• [TEXTO CITADO]:
####

Trezentos habitantes... menos do que um arranha-céus de apartamentos na Quinta Avenida, cujos habitantes têm em conjunto um rendimento decerto superior ao de muitos concelhos. Tudo é relativo, como dizia o motorista do táxi em Lisboa quando perguntou donde vínhamos. “lá fora podem ser ricos, mas não foram à praia ontem como eu...”.
Tudo é relativo, claro. Nova York tem tudo, mas não tem as meninas do Posto de Turismo desta aldeia na Beira Interior. Quando as burocracias, a incompetência e a mesquinhez local faziam desesperar da ideia peregrina de restaurar o Solar, no Posto de Turismo mesmo ao lado havia sempre uma palavra calorosa de boas-vindas. Um pólo de vida num lugar envelhecido e desertificado.
Nos intervalos das visitas dos turistas, a Vera, sempre sorridente e coquette, estava frequentemente sentada ao computador (sem internet, eu perguntei...) a escrever. Um dia soube que escrevia poemas e também as histórias tradicionais da região que lhe contavam os habitantes mais velhos da aldeia. Publicou agora o seu primeiro  livro de poesia, “Palavras Nunca Ditas”.
Apropriadamente, foi apresentado na Biblioteca Eugénio de Andrade, dedicada a este poeta natural do concelho. Espero que seja apenas o primeiro livro e que outros se sigam, para manter a cadeia de pessoas de espírito através de continentes e países que nos une a todos, onde quer que nos encontremos, de Nova York à Beira Interior.
Qualquer que seja o seu talento, o seu mérito e a sua notoriedade, são todas estas pessoas que nos separam do materialismo asfixiante e da frivolidade coscuvilheira em que temos que viver. São elas também que nos defendem do desespero e do egoísmo, durante os tempos difíceis das crises que sempre se sucedem e às quais é preciso saber sobreviver.
JSR

Saturday, October 15, 2011

64 - The Smooth Breathing of The Beast - O Suave Respirar da Besta

Willem de Kooning. Pink Angels. 
A ilha de Manhattan tem um barulho de fundo permanente que nenhum isolamento e vidros duplos conseguem abafar. Respira dia e noite como um enorme animal, sacudido frequentemente pelas sirenes de bombeiros e ambulâncias, pelas buzinas dos táxis e de outros condutores impacientes. Pode ser o ronronar da Besta, mas é um ronronar de actividade intensa na economia, nas finanças, nos negócios, assim como na cultura e na diversão. A respiração é particularmente suave na abertura da “Fall Season”.
Este ano, como todos os anos, a maior dificuldade é a escolha entre tantas solicitações, de acordo com os interesses e o tempo disponível. Alguns exemplos:
No MAD (The Museum of Arts and Design) há uma exposição “Picasso to Koons, the artist as jeweler”, mostrando alguns dos “petits cadeaux” feitos por artistas conhecidos para oferecer à família e amigos próximos. Podem-se ver desde trabalhos de ouro e prata, por Braque ou Koons, às miniaturas de mobiles de Calder, até aos seixos da praia e pedaços de osso que Picasso pintava ou esculpia para as amantes. Para quem gosta de joalharia e afins é uma caverna de Ali Baba, para quem não se interessa particularmente, dá uma vista de olhos e senta-se no restaurante a brincar com um novo iPad.

####

• [DADOS BRUTOS]:
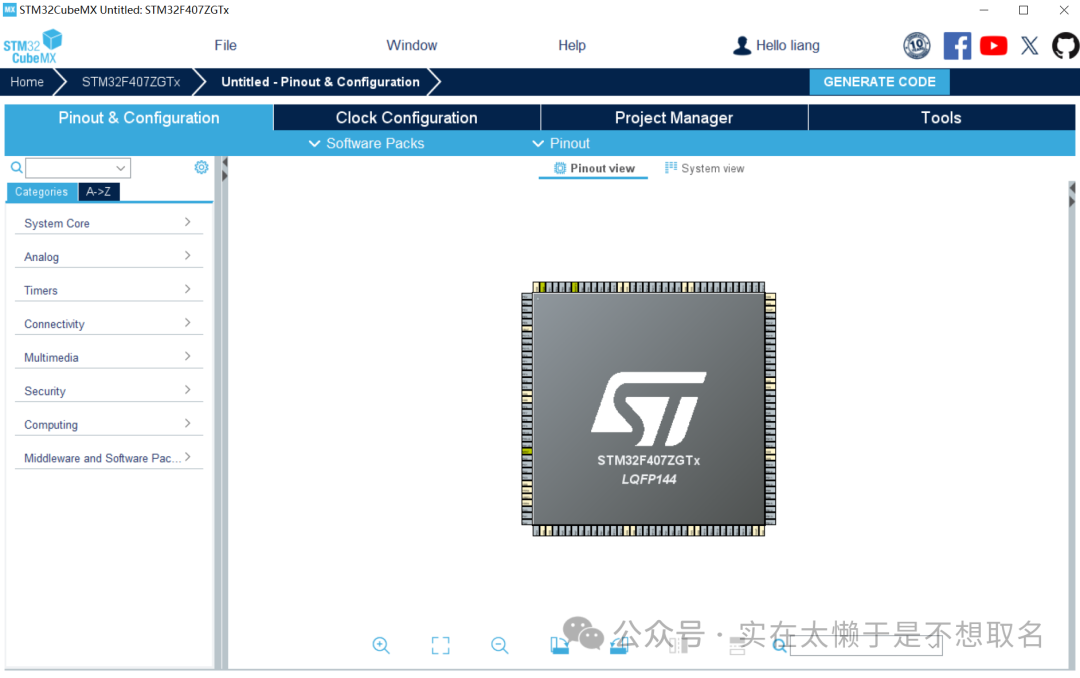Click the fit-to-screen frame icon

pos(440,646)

####

• [PEDIDO ESCRITO]: Prossiga o texto sobre a abertura da temporada cultural de outono em Manhattan a partir da última frase apresentada. O material não tem qualquer papel nesta tarefa.

• [RESULTADO]:
A propósito de iPad, a Apple mantém na Quinta Avenida uma loja aberta 24 horas por dia, na qual é preciso fazer fila para entrar. É um cubo branco, com o mesmo nome e o significado para os crentes da Kaaba em Meca, mas com a diferença de que em troca das “doações” se adquire alguma coisa concreta, a última inovação em ídolos tecnológicos.
No Carnegie Hall, a Mariinsky Orchestra conduzida por Valery Gergiev, apresenta “Tchaikovsky in St. Petersburg”, duas sinfonias que representam o princípio e o fim da atormentada carreira sinfónica de Tchaikovsky, “Winter Daydreams” e a “Pathétique”. “Winter Daydreams”, um trabalho da juventude que se quis inspirado da musica folclórica, sinfonia sempre em evolução, nunca considerada terminada, é a mais alegre e luminosa das suas obras, talvez porque para um Russo a tranquilidade das paisagens nevadas do Inverno têm um apelo romântico particular. A “Pathétique” representa o contraste, a maturidade, mas também a continuação das suas inseguranças psicológicas e do desespero pessoal que o devem ter conduzido ao suicídio.
Fora de Manhattan, “Manu’s Cartoons in Brooklyn” é uma exposição numa galeria chamada "The Invisible Dog", situada num prédio meio delapidado que serve também de atelier de artistas. Os cartoons são na linha do Charlie Hebdo, com o mesmo humor ácido acerca da burocracia, dos políticos em cata-vento dos dois lados do Atlântico e das desventuras de Dominique Struss-Kahn. Um tipo de desenho inspirado pelas ilustrações caricaturais que acompanhavam as notícias dos jornais e revistas antes da fotografia. Manu é o “nom de plume”, mas de caneta tanto de escrever como de desenhar, dum Francês que é funcionário da UNICEF em Nova York.
No MoMA (The Museum of Modern Art), está “de Kooning: A Retrospective”. Como o nome indica, uma mostra de todos os períodos da carreira de Willem de Kooning, considerado um dos artistas mais importantes do século 20. A ideia é apresentar as diferentes fases evolutivas durante um período de cerca de setenta anos, começando na Holanda e a partir de 1926 nos US. A retrospectiva inclui quadros, esculturas, desenhos e gravuras, incluindo os mais conhecidos, “Pink Angels”, “Excavation”, as várias “Woman series” e um enorme cenário de teatro chamado “Labyrinth”. No fim dos anos 80, o homem estava a pintar umas linhas vagas em quadros abstractos de cerca de 2 x 3 metros, que parecem azulejos gigantes para casa de banho.
Não é tudo, noutros “posts” mencionei a Ópera, mas há também o Teatro, uma retrospectiva cinematográfica interessante e, mais fora do “radar” pessoal, o New York City Ballet, uma infinidade de “Musicals”, “off Broadway shows”, etc. O respirar da Besta pode ser suave, mas é preciso dormir, fazer pela vida e neste período de crises várias, não perder de vista nem os Gregos nem os Troianos...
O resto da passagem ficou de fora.